Material to process:
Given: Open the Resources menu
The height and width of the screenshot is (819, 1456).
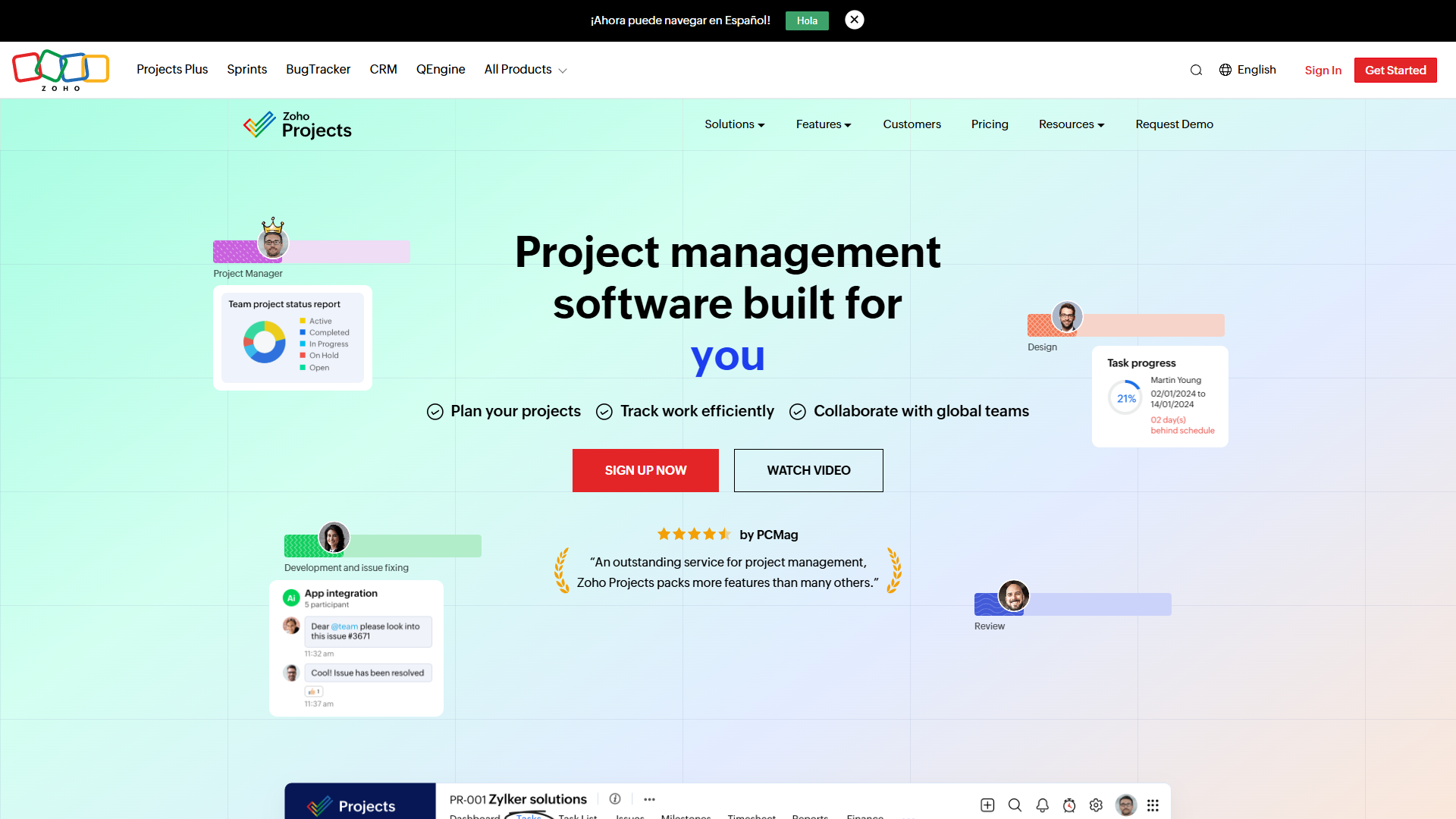Looking at the screenshot, I should [1071, 124].
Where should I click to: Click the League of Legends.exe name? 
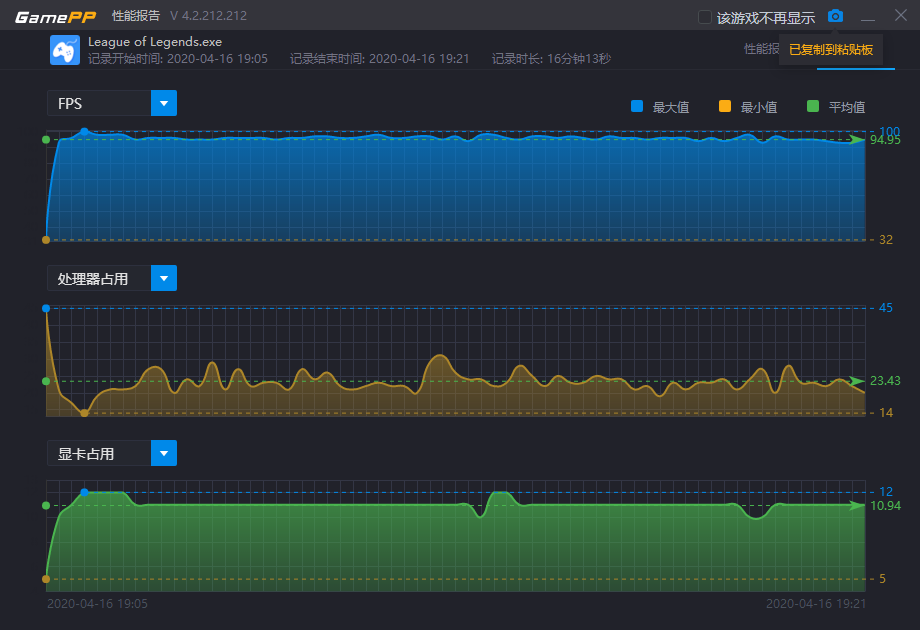pyautogui.click(x=155, y=42)
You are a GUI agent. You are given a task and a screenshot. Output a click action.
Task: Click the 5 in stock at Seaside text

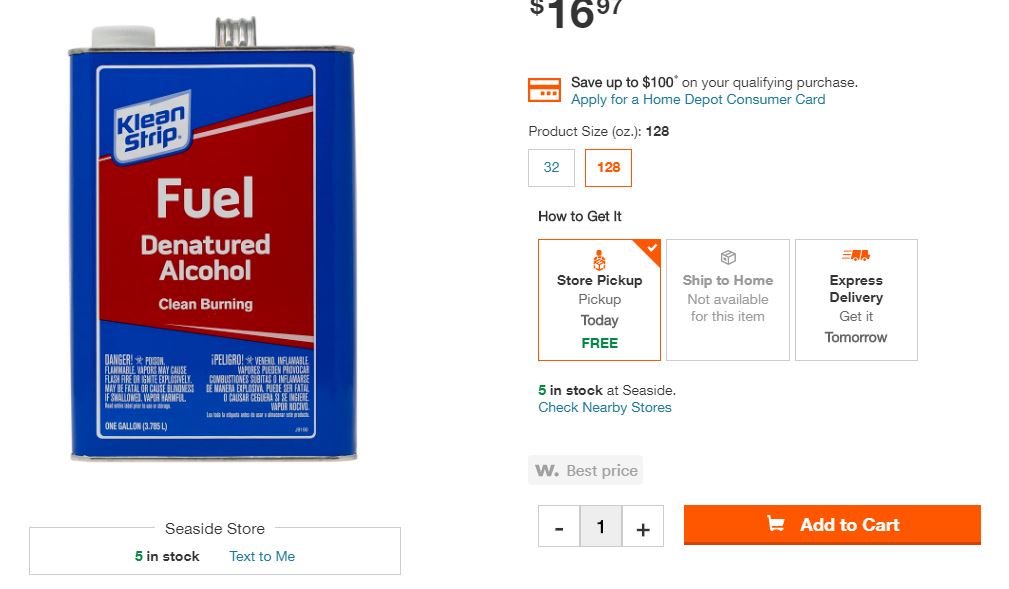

What needs to be done: Rewrite the listing above with "GUI agent" changed to "interface assistant" and every other line left as it stands. Omit the pictures from your version.

Answer below:
Given: Open the Resources menu
The height and width of the screenshot is (819, 1456).
Looking at the screenshot, I should [1071, 124].
Where should I click to: Click the League of Legends.exe name? 
pyautogui.click(x=155, y=42)
You are a interface assistant. You are given a task and a screenshot. Output a click action.
Task: Click the 5 in stock at Seaside text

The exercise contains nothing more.